Note that there is no concurrency between the promises from the underlying sequence seq and the promises from applying the function f. In other words, the next promise-element of the underlying sequence (seq) is only created when the current promise-element of the returned sequence (as mapped by f) has resolved. This scheduling is true for all the _s functions of this module.

`val filter : ('a -> bool) -> 'a t -> 'a t`

Remove from the sequence the elements that do not satisfy the given predicate. This transformation is lazy, it only applies when the result is traversed.

`val filter_s : ('a -> bool Lwt.t) -> 'a t -> 'a t`

filter_s is like filter but the predicate returns a promise.

`val filter_map : ('a -> 'b option) -> 'a t -> 'b t`

Apply the function to every element; if f x = None then x is dropped; if f x = Some y then y is returned. This transformation is lazy, it only applies when the result is traversed.

`val filter_map_s : ('a -> 'b option Lwt.t) -> 'a t -> 'b t`

filter_map_s is like filter but the predicate returns a promise.

`val flat_map : ('a -> 'b t) -> 'a t -> 'b t`

Map each element to a subsequence, then return each element of this sub-sequence in turn.

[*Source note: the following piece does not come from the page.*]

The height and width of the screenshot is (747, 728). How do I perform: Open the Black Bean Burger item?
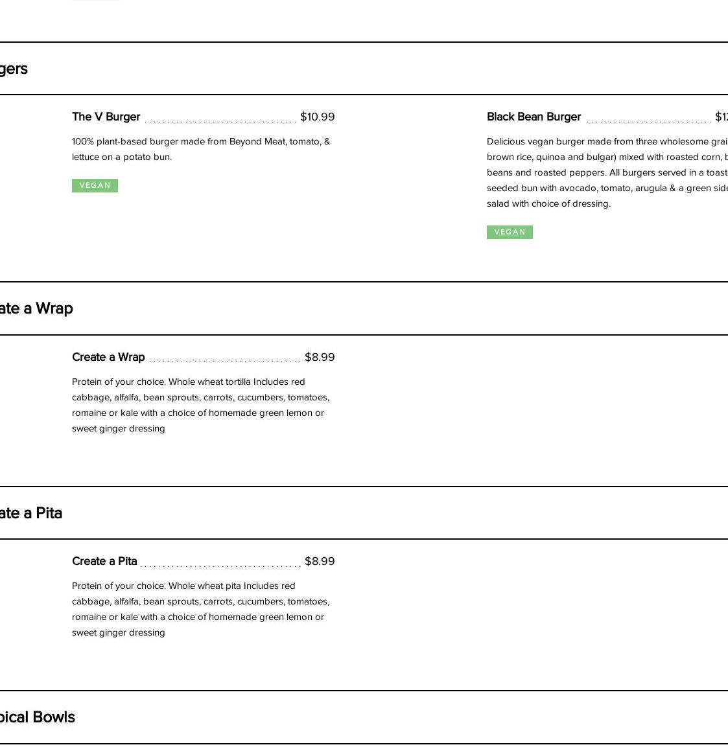(x=534, y=117)
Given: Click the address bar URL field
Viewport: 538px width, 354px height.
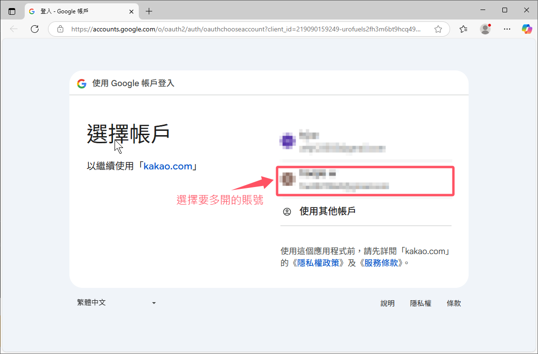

This transformation is lazy, it only applies when the result is traversed.

`val fold_left : ('a -> 'b -> 'a) -> 'a -> 'b t -> 'a Lwt.t`

Traverse the sequence from left to right, combining each element with the accumulator using the given function. The traversal happens immediately and will not terminate (i.e., the promise will not resolve) on infinite sequences.

`val fold_left_s : ('a -> 'b -> 'a Lwt.t) -> 'a -> 'b t -> 'a Lwt.t`

fold_left_s is like fold_left but the function returns a promise.

`val iter : ('a -> unit) -> 'a t -> unit Lwt.t`

Iterate on the sequence, calling the (imperative) function on every element.

The sequence's next node is evaluated only once the function has finished processing the current element. More formally: the promise for the n+1th node of the sequence is created only once the promise returned by f on the nth element of the sequence has resolved.

The traversal happens immediately and will not terminate (i.e., the promise will not resolve) on infinite sequences.

`val iter_s : ('a -> unit Lwt.t) -> 'a t -> unit Lwt.t`

iter_s is like iter but the function returns a promise.

`val iter_p : ('a -> unit Lwt.t) -> 'a t -> unit Lwt.t`

Iterate on the sequence, calling the (imperative) function on every element.

The sequence's next node is evaluated as soon as the previous node is resolved.

The traversal happens immediately and will not terminate (i.e., the promise will not resolve) on infinite sequences.

`val iter_n :   ?max_concurrency:int ->  ('a -> unit Lwt.t) -> 'a t -> unit Lwt.t`

iter_n ~max_concurrency f s

Iterates on the sequence s, calling the (imperative) function f on every element.

The sum total of unresolved promises returned by f never exceeds max_concurrency. Node suspensions are evaluated only when there is capacity for f-promises to be evaluated. Consequently, there might be significantly fewer than max_concurrency promises being evaluated concurrently; especially if the node suspensions take longer to evaluate than the f-promises.

The traversal happens immediately and will not terminate (i.e., the promise will not resolve) on infinite sequences. Raises Invalid_argument if max_concurrency < 1.

max_concurrency : defaults to 1.

`val unfold : ('b -> ('a * 'b) option) -> 'b -> 'a t`

Build a sequence from a step function and an initial value. unfold f u returns empty if the promise f u resolves to None, or fun () -> Lwt.return (Cons (x, unfold f y)) if the promise f u resolves to Some (x, y).

`val unfold_lwt : ('b -> ('a * 'b) option Lwt.t) -> 'b -> 'a t`

unfold_lwt is like unfold but the step function returns a promise.

`val to_list : 'a t -> 'a list Lwt.t`

Convert a sequence to a list, preserving order. The traversal happens immediately and will not terminate (i.e., the promise will not resolve) on infinite sequences.

`val of_list : 'a list -> 'a t`

Convert a list to a sequence, preserving order.

`val of_seq : 'a Stdlib.Seq.t -> 'a t`

Convert from 'a Stdlib.Seq.t to 'a Lwt_seq.t. This transformation is lazy, it only applies when the result is traversed.

`val of_seq_lwt : 'a Lwt.t Stdlib.Seq.t -> 'a t`

Convert from 'a Lwt.t Stdlib.Seq.t to 'a Lwt_seq.t. This transformation is lazy, it only applies when the result is traversed.